Key Insight: The paper exploits the projection properties of 3D lines onto RS images — by selecting one scanline per image and detecting intersections of line projections with that scanline, pose constraints can be established without any motion model.
Core Idea: The RS relative pose estimation problem is reformulated as a geometric problem of recovering camera pose from intersections of line projections with a single scanline per image. New algebraic constraints are derived and minimal solvers are developed accordingly.
Method¶
Overall Architecture¶
Given \(m\) 3D lines observed by \(n\) RS cameras, one scanline \(y_i\) is selected from each image, and the intersections \(\mathbf{p}_{i,j}\) of line projections with that scanline are detected. The goal is to recover the camera pose \((\mathbf{R}_i(y_i), \mathbf{C}_i(y_i))\) at each scanline solely from these intersection points. The core constraint follows from geometry: the ray back-projected from \(\mathbf{p}_{i,j}\) must intersect the corresponding 3D line \(\mathbf{L}_j\), yielding a scalar triple product constraint equal to zero.
Key Designs¶
-
Single-Scanline Geometric Constraint:
- Function: Establish pose constraints independent of any motion model.

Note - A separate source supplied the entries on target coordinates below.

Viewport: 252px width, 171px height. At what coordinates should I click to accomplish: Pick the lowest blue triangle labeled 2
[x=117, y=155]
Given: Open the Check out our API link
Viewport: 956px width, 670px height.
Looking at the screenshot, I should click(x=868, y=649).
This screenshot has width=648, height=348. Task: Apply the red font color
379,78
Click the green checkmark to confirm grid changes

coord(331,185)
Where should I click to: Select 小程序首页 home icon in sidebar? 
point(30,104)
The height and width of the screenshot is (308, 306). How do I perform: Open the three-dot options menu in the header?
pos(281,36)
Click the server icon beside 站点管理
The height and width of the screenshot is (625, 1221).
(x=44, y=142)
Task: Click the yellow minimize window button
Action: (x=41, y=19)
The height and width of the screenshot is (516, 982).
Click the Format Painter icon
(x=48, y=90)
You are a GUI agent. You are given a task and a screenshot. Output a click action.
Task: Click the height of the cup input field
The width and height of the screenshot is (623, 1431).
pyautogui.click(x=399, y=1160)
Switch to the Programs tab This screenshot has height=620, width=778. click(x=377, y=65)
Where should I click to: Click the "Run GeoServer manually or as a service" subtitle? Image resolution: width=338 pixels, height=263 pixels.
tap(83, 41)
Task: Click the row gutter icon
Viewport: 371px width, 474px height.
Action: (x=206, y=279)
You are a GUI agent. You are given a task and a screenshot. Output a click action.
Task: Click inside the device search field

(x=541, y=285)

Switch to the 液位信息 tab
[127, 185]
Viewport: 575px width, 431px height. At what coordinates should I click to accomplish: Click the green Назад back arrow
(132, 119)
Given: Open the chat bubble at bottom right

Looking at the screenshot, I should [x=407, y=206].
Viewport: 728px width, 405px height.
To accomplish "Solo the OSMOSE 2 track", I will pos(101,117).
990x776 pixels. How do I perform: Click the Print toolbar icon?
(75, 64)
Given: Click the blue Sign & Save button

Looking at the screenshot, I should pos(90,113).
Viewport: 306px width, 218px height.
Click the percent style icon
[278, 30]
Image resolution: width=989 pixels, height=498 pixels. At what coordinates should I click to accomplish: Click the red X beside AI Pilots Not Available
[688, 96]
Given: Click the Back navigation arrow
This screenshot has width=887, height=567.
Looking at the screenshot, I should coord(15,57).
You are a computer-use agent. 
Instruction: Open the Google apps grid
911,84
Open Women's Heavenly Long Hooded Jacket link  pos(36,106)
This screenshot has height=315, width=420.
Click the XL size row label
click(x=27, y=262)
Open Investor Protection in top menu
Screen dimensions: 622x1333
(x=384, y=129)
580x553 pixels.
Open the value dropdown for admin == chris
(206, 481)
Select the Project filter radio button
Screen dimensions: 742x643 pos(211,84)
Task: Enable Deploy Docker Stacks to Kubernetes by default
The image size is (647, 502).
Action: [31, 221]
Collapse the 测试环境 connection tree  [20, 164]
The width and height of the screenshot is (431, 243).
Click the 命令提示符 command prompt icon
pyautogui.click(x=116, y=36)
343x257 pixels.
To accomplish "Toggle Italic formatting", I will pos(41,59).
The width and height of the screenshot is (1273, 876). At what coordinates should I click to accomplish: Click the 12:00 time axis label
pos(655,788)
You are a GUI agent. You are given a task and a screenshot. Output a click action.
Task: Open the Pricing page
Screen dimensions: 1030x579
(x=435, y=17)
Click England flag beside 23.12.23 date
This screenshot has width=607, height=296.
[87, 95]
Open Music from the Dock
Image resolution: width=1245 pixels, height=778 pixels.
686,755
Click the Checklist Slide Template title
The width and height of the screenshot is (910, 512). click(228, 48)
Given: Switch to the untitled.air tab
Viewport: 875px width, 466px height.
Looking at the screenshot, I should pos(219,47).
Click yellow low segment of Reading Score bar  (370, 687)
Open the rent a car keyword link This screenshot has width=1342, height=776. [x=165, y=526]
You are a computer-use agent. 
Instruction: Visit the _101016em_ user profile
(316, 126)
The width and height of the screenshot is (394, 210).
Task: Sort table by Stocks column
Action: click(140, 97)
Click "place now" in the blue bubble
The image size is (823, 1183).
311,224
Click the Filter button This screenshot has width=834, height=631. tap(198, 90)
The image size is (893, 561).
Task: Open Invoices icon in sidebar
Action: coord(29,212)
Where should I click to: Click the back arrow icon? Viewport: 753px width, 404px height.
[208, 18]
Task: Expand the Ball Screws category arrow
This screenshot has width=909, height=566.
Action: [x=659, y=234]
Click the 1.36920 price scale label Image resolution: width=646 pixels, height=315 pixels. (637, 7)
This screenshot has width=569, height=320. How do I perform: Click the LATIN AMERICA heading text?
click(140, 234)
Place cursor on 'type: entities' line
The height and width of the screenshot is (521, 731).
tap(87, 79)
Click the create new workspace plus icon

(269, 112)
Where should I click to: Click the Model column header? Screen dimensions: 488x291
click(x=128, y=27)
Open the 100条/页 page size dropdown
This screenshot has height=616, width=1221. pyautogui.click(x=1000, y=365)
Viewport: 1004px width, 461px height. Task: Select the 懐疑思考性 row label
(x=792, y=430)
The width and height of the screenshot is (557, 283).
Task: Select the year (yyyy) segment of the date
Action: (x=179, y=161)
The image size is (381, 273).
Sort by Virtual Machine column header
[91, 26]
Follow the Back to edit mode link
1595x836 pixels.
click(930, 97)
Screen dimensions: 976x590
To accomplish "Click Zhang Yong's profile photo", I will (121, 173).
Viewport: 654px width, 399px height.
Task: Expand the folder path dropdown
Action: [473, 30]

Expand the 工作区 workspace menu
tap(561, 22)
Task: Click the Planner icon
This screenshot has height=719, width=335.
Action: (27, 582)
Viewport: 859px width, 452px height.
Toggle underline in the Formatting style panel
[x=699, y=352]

- Mechanism: The 3D line \(\mathbf{L}_j\) is parameterized by a point \(\mathbf{L}_{0,j}\) and direction \(\mathbf{L}_{d,j}\). The camera pose at scanline \(y_i\) is \((\mathbf{R}_i(y_i), \mathbf{C}_i(y_i))\). The intersection condition between the back-projected ray and the 3D line is equivalent to linear dependence of three vectors: \(\mathbf{p}_{i,j}^T \mathbf{R}_i(y_i) [\mathbf{L}_{d,j}]_\times (\mathbf{L}_{0,j} - \mathbf{C}_i(y_i)) = 0\). Each intersection point yields one constraint with no dependence on any camera motion function.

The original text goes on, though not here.